● **Action item**: In the passage below on flatworm Hox genes, write out the text word for word, starting at "We found two" and ending at "they probably belong.".

● **Excerpted text**:
Conceptually translated amino acidic sequences were aligned using ClustalW software (Thompson et al. 1994). Alignments included numerous sequences from all Hox and Parahox orthologous groups belonging to other lophotrochozoans, together with the deuterostome Mus musculus and the ecdysozoan Drosophila melanogaster. Only some sequences from each planarian orthology group, PlHox1-PlHox9, were included, because genes within these groups are very similar and have been extensively characterized before (Saló et al. 2001; Olson 2008). Unrooted phylogenetic analyses were performed, using only homeodomain sequences. Similar results were obtained when performing rooted analyses using Evx and Mox genes from Mus musculus and Drosophila melanogaster as outgroups, except that bootstrap support values for some clades were lower (data not shown). Maximum parsimony and neighbor-joining (NJ) phylogenetic trees were constructed using Mega (Kumar et al. 2004). Poisson correction was used as the substitution model for NJ; similar results were obtained using other models. Bootstrap support values were estimated using 1000 replicates. Maximum likelihood analysis was performed using the ProML application from BioEdit (Hall 1999), using the Jones-Taylor-Thornton model. All analyses gave very similar results, except in nodes with very low support; therefore, only the NJ analysis is reported.

Results

We found two Hox genes in Mcorti by degenerate PCR, seven in the Emultilocularis genome contigs, and nine in the Smansoni genome contigs and unassembled reads (including the five genes previously reported by Pierce et al. 2005). No Parahox genes were found, although Evx and Mox orthologs, which are basal to Hox/Parahox genes (Minguillón and Garcia-Fernàndez 2003), were clearly identified in both Smansoni and Emultilocularis (data not shown). We have classified these sequences, together with those of triclads, according to homeodomain sequence similarity and parapeptides (Fig. 1), phylogenetic analysis (Fig. 2), and intron positions. Below, we describe these sequences and classify them according to the orthology groups to which they probably belong.

● **Available data**:
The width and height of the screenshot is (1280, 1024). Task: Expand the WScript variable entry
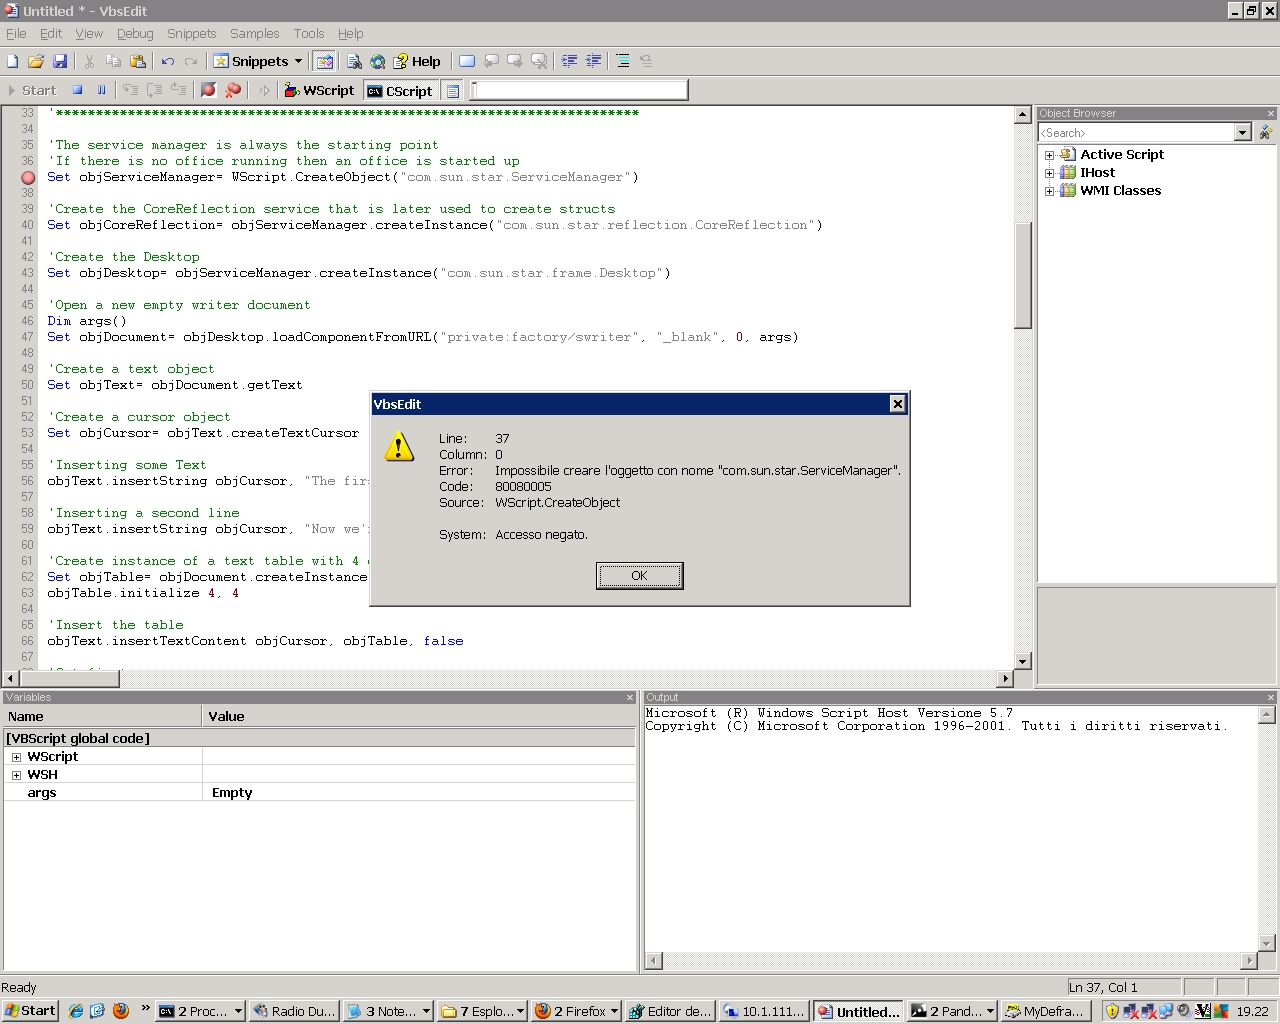click(x=16, y=757)
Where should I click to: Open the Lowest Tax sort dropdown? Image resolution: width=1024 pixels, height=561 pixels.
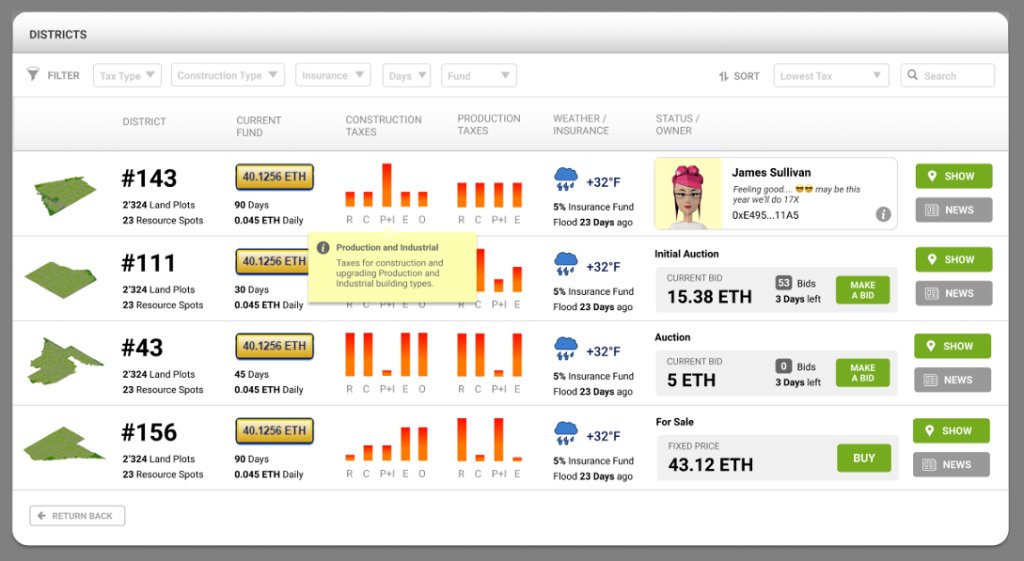pyautogui.click(x=831, y=76)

● **Solution to the problem**:
We found two Hox genes in Mcorti by degenerate PCR, seven in the Emultilocularis genome contigs, and nine in the Smansoni genome contigs and unassembled reads (including the five genes previously reported by Pierce et al. 2005). No Parahox genes were found, although Evx and Mox orthologs, which are basal to Hox/Parahox genes (Minguillón and Garcia-Fernàndez 2003), were clearly identified in both Smansoni and Emultilocularis (data not shown). We have classified these sequences, together with those of triclads, according to homeodomain sequence similarity and parapeptides (Fig. 1), phylogenetic analysis (Fig. 2), and intron positions. Below, we describe these sequences and classify them according to the orthology groups to which they probably belong.